I commenced a series where I discuss the responses to the 2020 PhilPapers survey of almost 1,800 professional philosophers. This continues that conversation with questions 2 through 4 – in reverse order, not that it matters. Each is under 5 minutes; some are under 3.
For the main choices, you are given 4 options regarding the proposal:
- Accept
- Lean towards
- Reject
- Lean against
Besides the available choices, accepted answers for any of the questions were items, such as:
- Combinations (specify which.)
For the combos, you might Accept A and Reject B, so you can capture that here. - Alternate view (not entirely useful unless the view has already been catalogued)
- The question is too unclear to answer
- There is no fact of the matter (the question is fundamentally bollocks)
- Agnostic/undecided
- Other
Q4: The first one asks, ‘What is the aim of philosophy?’ Among the responses were:
- Truth/Knowledge
- Understanding
- Wisdom
- Happiness
- Goodness/Justice
Before you watch the video, how might you respond?
Q3: What’s your position on aesthetic value?
- Objective
- Subjective
Q2: What’s your position on abstract objects?
- Platonism (these objects exist “out there” in or beyond the world)
- Nominalism (the objects are human constructs)
Q1: What’s your position on à priori knowledge?
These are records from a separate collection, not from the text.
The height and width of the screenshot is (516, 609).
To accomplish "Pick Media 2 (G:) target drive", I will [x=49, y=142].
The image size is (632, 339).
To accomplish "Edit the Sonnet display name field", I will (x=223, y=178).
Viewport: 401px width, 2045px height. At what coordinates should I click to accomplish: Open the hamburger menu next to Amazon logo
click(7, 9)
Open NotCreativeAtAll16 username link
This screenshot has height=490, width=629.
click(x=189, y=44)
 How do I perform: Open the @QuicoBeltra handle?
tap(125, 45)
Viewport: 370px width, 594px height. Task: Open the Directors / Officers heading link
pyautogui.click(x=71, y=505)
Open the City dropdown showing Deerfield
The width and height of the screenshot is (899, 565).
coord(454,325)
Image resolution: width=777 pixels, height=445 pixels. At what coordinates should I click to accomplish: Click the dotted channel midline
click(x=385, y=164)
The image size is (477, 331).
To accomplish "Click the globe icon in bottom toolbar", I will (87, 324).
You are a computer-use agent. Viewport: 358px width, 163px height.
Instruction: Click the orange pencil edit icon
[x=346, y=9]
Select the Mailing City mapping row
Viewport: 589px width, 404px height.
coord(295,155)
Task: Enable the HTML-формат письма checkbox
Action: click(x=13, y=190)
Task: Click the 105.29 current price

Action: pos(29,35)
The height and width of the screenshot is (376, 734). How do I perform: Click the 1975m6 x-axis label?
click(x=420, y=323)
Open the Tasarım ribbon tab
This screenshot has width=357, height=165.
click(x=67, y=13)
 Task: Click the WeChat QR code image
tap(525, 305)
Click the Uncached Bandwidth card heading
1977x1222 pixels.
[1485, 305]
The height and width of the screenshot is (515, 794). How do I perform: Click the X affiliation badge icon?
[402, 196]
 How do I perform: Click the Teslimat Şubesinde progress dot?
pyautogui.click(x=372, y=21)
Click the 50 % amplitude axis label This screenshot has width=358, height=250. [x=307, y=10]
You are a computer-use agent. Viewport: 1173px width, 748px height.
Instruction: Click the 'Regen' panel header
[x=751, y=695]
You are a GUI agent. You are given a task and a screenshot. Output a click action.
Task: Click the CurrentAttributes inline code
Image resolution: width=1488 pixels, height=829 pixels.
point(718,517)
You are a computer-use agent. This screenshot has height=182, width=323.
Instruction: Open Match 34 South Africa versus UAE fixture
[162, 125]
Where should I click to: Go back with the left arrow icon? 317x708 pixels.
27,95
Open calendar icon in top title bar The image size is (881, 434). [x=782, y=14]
This video response was an earlier post, so find it there. This is asking if you believe one can have any knowledge apart from experience.
- Yes
- No
NB: I’ve recorded ten of these segments already, but they require editing. So I’ll release them as I wrap them up. Not that I’ve completed them, I realise I should have explained what the concepts mean more generally instead of talking around the topics in my preferred response. There are so many philosophy content sites, I feel this general information is already available, or by search, or even via an LLM.
What do you think – should I?
In the other hand, many of these sites – and I visit and enjoy them – support very conservative, orthodox views that, as I say, don’t seem to have progressed much beyond 1840 – Kant and a dash of Hegel, but all founded on Aristotelian ideas, some 2,500 years ago.
Spoiler alert, I think knowledge has advanced and disproved a lot of this. It turns out my brothers in arms don’t necessarily agree. Always the rebel, I suppose.